The concept of time has so deeply ingrained in us that we cannot make out that it is man-made miracle that led to the creation of everything inorganic and artificial. The arithmetic of time controls the human world in which the modern homo sapiens are trapped inescapably. We try to discipline ourselves to live by the time and within the time. Without the calculation of time earth cannot be a globe for human life.

Until some decades ago, many Indian villages had no time clock. But they lived a quality life, maybe better than what they have today. Their good life was attributable to the energy they could draw from nature at the right time during the night and day. They were never wrong with their calculation of “udayastamayam” (sunrise and sunset).
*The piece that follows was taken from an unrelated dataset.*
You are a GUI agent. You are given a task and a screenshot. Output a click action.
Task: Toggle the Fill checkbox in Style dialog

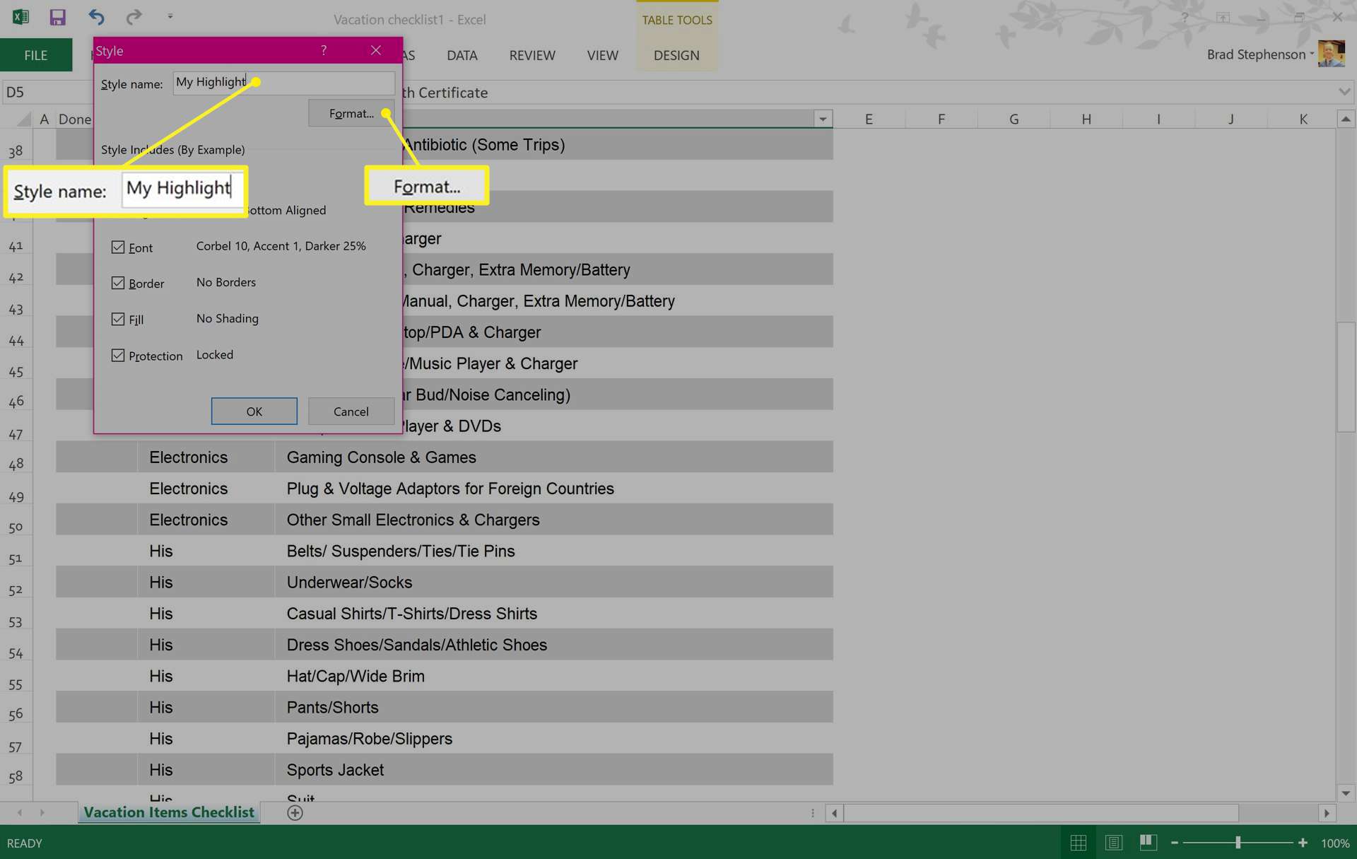(x=118, y=319)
They used to start their day with the sunrise and go to rest at sunset. They had their perfect time for breakfast, lunch and dinner without depending on a timepiece.

Months are calculated with Amavasya and Pournami. Depending on nature’s movement for calculating their time, they never used to fail. They had enough knowledge of the climate cycle. They knew the change of time from the flowering of plants and the ripening of fruits. Accordingly, they plan their agricultural activities like seeding, replanting, fertilizing and harvesting. They used to adhere to the wisdom of nature to calculate time. Their calculation was infallible as they followed the lunisolar calendar.

Our ancestors never bothered about the calendar date of their birth. They never used to celebrate that day, because many of them hardly remembered it. Those who remembered marked it as per the astronomical almanac.

The root of the first calendar is traced back to Neolithic time. However, there was no calendar in material form until the bronze era around BC 3100. Sumerians in Mesopotamia had their calendar with 12 months and 29-30 days. On the other hand, Scottish historians believed that hunter-gatherers used to have their calculation of counting times and days looking by looking at the sky. People during the pre-modern era had better wisdom in calculating the time cycle. In ancient India, scholars and astronomers had their prudent ways to calculate the passage of time. The Vedas, primitive scriptures and epics talked about the passage of time and days 1200 BCE.

Many centuries later, the Gregorian calendar dominated our period calculation, parents started noting their children’s birth date, thanks to British rule. The Gregorian calendar came into place in 1582 AD. Before that, the Europeans used the Julian calendar. We calculated our age based on the Gregorian calendar. Today, one has to have a chronology of life to be eligible for professional education and a job. The modern-day calendar has become the judge of our age. Biological age has lost its relevance. Our ancestors never worried about their life span. It is the concern of people of the modern era.

The latecomer Gregorian calendar within centuries dominated human interest. That has become an unavoidable part of our daily life. All other systems of calendaring became irrelevant. Many local systems and conventions became extinct. The unification of the world under a standard calendar suppressed the way of life followed by ancient and medieval ethnic groups. It dismantled many rich human cultures. That is a tragic turning point in the history of human civilization.

Time has become a crucial aspect in modern life and the study of science and the economy. Scientists used time machines to travel back to ancient India, where sages had used aviation to travel. Britain wanted to mark milestones of time in its history.

Many religions have taken ownership of time. They believed God created time, and humans discovered it. More than 15 centuries passed by the time the modern calendar came up. It back-dated the years to begin the counting of the era. The calendar has marked only too short a period of human history, leaving many centuries for a guess. Yet, it could invade the entire human world. Today we have a fixed time for everything. Yet, we are running behind it. We run like marathon runners while time controls us. Like every other innovation, the human embracement of calendar time also has overrun every sphere of our life.